Hamel is the most reprinted author in the Harvard Business Review’s history. His landmark books have been translated into more than 25 languages. His most recent bestsellers are The Future of Management and What Matters Now. In these volumes, Hamel presents an impassioned plea for reinventing management and lays out a practical blueprint for building organizations that are “fit for the future.”

Read an Excerpt


Chapter 2: Rising Expectations, Diminishing Returns

Maybe you're in one of those hot, young companies with millions in revenue and billions in market cap. That's cool, but you'd be foolish to mistake Internet investment fever for a rock-solid business concept. Sure the new economy demands some new math-companies can grow more quickly than ever before because they are less constrained by physical capital than ever before. But sooner or later you company's earnings performance will have to match its valuation, so you'd better be damn sure your company has a business concept that will live up to that implicit promise. If it doesn't, I'd hold off on pledging those stock options as collateral on a multi-million-dollar house.

If you're under 30, you may not remember that the personal computer industry spawned dozens of "hot" companies-Osborn, Kaypro, Commodore, and AST Research to name a few. But only one, Dell, was a wealth-creating superstar throughout the '90s, and even its share price sat on a plateau for most of 1999. So is your company going to be Kaypro or Dell? Are you going to join the ranks of Yahoo!, AOL, and Amazon.com, or get washed down the drain of companies that were unable to recognize and change a decaying business concept? Let me be clear: there are even more poorly conceived, ultimately uneconomic, me-too business concepts in the new economy than there are in the old. And even the best ones decay rapidly in the fetid environment of the Internet. If you're not extraordinarily adept at perpetual innovation, that e-business wave of hype your company is riding on right now is going to crash.

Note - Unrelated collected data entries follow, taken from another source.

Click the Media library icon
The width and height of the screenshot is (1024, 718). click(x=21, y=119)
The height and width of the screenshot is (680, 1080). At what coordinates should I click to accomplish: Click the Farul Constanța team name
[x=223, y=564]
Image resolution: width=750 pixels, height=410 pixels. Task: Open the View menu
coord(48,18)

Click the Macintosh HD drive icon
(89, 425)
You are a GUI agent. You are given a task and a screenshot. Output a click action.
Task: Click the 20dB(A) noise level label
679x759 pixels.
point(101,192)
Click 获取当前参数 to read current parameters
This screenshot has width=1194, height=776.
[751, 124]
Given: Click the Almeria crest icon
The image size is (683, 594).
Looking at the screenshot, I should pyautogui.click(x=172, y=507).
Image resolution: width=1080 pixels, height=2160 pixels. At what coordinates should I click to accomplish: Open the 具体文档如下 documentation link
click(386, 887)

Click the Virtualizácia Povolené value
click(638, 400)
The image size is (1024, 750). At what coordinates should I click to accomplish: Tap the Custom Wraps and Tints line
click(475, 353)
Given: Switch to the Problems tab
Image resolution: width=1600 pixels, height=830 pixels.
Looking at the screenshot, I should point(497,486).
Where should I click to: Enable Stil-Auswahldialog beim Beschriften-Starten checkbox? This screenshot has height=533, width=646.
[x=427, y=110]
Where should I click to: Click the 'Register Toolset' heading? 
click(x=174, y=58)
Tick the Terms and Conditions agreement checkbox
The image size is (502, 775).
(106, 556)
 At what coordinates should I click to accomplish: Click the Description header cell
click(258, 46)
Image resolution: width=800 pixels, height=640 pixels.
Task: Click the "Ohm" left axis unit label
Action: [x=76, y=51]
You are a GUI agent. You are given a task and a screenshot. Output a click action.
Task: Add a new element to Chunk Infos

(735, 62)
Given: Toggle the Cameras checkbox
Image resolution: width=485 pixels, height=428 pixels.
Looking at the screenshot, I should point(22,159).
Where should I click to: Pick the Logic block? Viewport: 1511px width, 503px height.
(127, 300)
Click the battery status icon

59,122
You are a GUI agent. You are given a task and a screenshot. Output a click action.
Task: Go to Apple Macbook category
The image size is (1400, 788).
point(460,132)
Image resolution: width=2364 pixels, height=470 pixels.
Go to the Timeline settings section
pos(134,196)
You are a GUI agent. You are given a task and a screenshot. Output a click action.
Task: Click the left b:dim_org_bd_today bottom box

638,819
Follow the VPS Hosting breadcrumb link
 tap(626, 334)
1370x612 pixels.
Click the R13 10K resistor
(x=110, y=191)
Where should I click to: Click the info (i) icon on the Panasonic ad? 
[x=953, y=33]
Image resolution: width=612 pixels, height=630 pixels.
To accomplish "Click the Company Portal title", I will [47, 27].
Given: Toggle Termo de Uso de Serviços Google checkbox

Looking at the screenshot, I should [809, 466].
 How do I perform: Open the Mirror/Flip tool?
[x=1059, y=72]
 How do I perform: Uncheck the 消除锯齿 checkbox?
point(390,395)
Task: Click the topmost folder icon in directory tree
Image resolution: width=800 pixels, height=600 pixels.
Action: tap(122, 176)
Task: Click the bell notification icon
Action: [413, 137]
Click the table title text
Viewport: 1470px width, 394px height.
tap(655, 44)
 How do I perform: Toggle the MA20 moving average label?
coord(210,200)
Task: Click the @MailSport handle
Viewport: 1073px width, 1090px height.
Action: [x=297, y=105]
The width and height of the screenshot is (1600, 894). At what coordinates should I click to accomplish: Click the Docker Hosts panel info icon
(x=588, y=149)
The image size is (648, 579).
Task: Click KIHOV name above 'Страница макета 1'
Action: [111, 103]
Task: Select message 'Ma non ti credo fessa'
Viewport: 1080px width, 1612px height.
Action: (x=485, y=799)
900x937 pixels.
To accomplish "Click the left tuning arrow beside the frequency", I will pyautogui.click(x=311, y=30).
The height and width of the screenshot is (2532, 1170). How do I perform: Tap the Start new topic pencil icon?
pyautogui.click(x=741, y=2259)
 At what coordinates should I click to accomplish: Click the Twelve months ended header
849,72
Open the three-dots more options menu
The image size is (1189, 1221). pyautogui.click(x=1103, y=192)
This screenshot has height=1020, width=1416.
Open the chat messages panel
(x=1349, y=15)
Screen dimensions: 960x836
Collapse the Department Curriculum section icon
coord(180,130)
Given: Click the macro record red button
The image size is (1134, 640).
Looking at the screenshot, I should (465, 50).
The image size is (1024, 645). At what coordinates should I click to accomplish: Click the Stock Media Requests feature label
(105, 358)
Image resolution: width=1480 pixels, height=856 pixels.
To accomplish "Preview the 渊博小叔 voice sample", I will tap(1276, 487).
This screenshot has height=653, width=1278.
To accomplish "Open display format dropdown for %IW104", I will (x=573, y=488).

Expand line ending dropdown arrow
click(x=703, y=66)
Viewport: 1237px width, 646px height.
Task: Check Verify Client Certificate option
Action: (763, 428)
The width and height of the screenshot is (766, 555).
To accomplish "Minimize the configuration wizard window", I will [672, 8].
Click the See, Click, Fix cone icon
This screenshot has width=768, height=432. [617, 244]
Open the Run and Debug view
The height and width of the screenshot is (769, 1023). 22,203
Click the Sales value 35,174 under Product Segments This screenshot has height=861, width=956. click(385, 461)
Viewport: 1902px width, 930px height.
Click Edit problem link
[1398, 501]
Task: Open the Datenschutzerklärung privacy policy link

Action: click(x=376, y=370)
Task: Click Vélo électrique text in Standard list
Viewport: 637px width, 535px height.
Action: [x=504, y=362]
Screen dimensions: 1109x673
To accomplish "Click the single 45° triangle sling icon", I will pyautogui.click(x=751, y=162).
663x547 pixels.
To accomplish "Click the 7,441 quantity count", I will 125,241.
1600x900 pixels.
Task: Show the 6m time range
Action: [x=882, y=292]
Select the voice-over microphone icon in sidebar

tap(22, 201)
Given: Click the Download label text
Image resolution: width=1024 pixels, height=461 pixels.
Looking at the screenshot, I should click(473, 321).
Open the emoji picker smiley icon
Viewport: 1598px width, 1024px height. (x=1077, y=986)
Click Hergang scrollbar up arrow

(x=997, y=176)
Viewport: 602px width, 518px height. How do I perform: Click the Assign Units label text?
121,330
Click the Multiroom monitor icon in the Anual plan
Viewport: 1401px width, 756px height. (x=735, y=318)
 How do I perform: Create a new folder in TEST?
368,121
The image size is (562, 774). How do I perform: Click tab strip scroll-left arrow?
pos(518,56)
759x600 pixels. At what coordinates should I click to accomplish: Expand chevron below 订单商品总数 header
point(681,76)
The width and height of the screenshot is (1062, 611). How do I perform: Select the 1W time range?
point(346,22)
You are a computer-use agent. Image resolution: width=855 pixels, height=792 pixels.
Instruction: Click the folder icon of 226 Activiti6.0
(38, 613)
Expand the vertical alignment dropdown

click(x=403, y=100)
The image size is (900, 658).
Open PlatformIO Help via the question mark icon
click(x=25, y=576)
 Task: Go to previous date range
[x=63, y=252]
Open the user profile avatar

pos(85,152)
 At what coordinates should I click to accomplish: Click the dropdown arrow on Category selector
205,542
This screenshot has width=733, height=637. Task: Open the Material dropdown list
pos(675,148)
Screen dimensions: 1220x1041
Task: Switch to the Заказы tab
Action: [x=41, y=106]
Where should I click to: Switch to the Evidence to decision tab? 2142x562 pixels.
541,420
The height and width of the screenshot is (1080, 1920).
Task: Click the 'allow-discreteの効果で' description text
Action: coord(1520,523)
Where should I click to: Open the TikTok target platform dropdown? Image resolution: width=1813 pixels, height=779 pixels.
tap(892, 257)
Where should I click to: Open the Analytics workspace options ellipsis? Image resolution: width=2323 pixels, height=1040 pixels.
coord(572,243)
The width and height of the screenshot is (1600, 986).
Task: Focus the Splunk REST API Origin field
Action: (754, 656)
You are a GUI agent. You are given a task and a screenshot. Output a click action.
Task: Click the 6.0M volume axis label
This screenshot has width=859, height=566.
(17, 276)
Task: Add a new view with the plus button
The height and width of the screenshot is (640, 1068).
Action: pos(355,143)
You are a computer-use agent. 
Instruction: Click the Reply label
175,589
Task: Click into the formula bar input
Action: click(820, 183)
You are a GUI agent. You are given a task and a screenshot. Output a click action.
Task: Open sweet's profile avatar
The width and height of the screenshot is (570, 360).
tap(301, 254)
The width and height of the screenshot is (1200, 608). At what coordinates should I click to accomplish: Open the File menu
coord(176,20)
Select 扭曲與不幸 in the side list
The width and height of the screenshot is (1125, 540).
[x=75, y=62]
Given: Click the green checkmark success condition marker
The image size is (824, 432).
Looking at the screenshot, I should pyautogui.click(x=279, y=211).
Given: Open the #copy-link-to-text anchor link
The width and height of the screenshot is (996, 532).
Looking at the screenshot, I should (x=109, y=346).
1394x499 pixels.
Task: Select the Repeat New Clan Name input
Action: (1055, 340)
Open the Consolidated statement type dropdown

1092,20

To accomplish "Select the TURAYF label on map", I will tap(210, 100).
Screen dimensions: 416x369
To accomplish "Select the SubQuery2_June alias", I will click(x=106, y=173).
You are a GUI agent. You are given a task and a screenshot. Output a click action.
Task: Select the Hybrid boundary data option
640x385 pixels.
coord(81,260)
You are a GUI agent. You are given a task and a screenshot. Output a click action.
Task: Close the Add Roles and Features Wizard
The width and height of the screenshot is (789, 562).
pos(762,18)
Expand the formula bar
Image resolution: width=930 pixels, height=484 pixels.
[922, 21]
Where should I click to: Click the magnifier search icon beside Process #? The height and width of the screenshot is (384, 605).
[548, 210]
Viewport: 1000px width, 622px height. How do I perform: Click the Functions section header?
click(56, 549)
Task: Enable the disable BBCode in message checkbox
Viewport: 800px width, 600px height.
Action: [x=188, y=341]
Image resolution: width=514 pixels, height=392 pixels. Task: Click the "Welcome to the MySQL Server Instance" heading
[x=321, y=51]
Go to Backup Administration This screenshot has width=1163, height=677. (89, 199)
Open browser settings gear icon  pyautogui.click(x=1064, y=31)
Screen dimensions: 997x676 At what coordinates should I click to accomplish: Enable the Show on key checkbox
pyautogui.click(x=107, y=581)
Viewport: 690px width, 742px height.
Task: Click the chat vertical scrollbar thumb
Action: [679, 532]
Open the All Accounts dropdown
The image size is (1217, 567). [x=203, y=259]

The Revolution of RisingExpectations

Every year investors raise the bar. Read an annual report from a decade ago, and you're likely to find a company chairman bragging about exceeding the prior year's performance. Back then you just had to beat yourself. Then investors began demanding more: "We don't care how you did against yourself. We want to know how you performed against your bestin-class peers." So the bar went up a few feet. Every diversified industrial company was pressed to meet the standards set by General Electric. Every retailer was expected to match the returns achieved by Wal-Mart. And every software company was measured by Microsoft's yardstick. Navel gazing was out; financial benchmarking was in.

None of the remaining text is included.